This recipe is SO good that I don’t need the tortilla to enjoy it. Y’all HAVE to try it!
Ingredients
- 2 Tbsp Olive Oil
- 1 cup of peeled and small-diced onion
- 4 garlic cloves (peeled and finely minced)
- 4 cups of low-sodium chicken broth (or regular… your choice!)
- 2 cups of diced tomatoes (I promise it tastes better to dice your own tomatoes than buy canned-diced tomatoes! Pro-tip: make sure to keep the juice too!)
- 15 oz can of black or kidney beans (drained and rinsed)
- 2 cups of shredded cooked chicken
- 1 1/2 cup of corn (I just drained a 15 oz can)

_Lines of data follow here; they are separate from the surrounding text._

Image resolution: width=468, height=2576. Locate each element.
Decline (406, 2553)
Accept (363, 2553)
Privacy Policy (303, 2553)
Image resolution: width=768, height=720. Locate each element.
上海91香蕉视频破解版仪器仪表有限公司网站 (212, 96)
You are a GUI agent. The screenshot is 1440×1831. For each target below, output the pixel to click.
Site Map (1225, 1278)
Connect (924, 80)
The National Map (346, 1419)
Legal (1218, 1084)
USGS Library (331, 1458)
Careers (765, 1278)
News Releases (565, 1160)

- 1/3 cup of fresh cilantro leaves (finely minced)
- 1 Tbsp of chili powder
- 2 tsp of cumin
- 2 tsp of salt
- 1 tsp of paprika
- 1 Tbsp of lime juice
- OPTIONAL (for serving):
- diced avocado
- sour cream
- shredded cheese
- tortilla strips
Instructions

I like to have all the ingredients prepared before I begin adding them together. Therefore, I recommend cutting, dicing, draining, cooking, and/or measuring all the ingredients in advanced and placing them in separate dishes before you begin cooking the soup in the stockpot.
- Using a large stockpot, put your stove-top on medium heat and add the olive oil.
- Add the diced onion and saute for 5 minutes or until the onions are soft. Stir intermittently.
- Add the garlic and saute for 2 minutes. Stir intermittently.
- Add the chicken broth, tomatoes (juice too!), black (or kidney) beans, chicken, corn, cilantro and lime juice to the stockpot. Stir together.
- Mix the chili powder, cumin, salt and paprika together in a separate bowl/cup. Then add slowly to the stockpot (I add the spices 3 separate times and stir in-between.)
- Cook until you’re ready to serve!
This recipe is so easy to make and it tastes SO good!!!